►

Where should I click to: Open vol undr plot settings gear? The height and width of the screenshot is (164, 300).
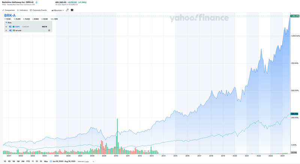click(x=49, y=30)
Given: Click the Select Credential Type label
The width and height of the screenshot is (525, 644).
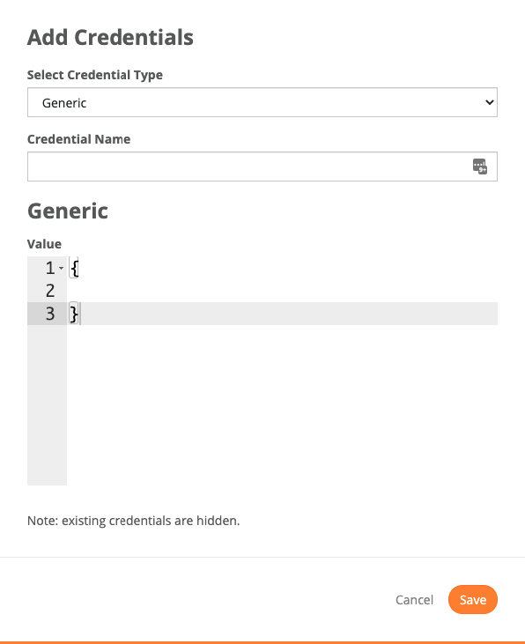Looking at the screenshot, I should (95, 75).
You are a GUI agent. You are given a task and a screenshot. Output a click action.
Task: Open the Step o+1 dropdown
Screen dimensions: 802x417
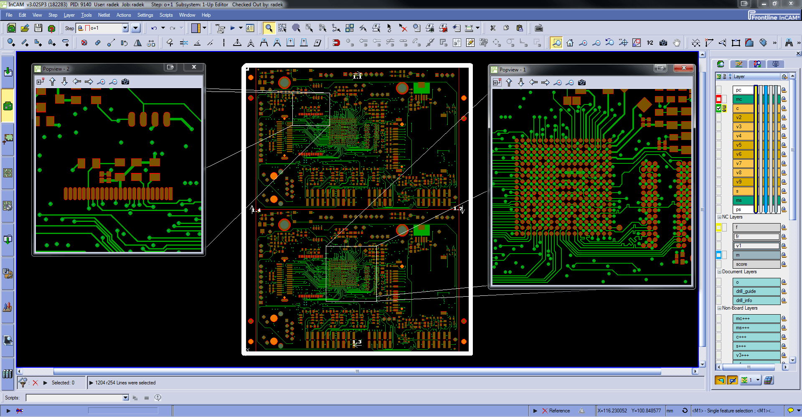[125, 28]
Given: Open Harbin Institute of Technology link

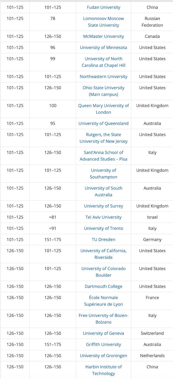Looking at the screenshot, I should point(104,370).
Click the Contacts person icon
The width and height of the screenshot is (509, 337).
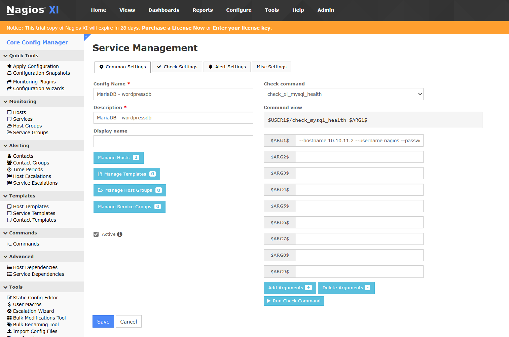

◄

_Exercise prompt:_
The pictures stay out; everything else in the records above must be repeated exactly.

_Output of the exercise:_
Where should I click to: Open vol undr plot settings gear? The height and width of the screenshot is (164, 300).
click(x=49, y=30)
Given: Click the Select Credential Type label
The width and height of the screenshot is (525, 644).
Looking at the screenshot, I should (95, 75).
You are a GUI agent. You are given a task and a screenshot. Output a click action.
Task: Open the Step o+1 dropdown
Screen dimensions: 802x417
[125, 28]
Given: Open Harbin Institute of Technology link

Looking at the screenshot, I should point(104,370).
Click the Contacts person icon
The width and height of the screenshot is (509, 337).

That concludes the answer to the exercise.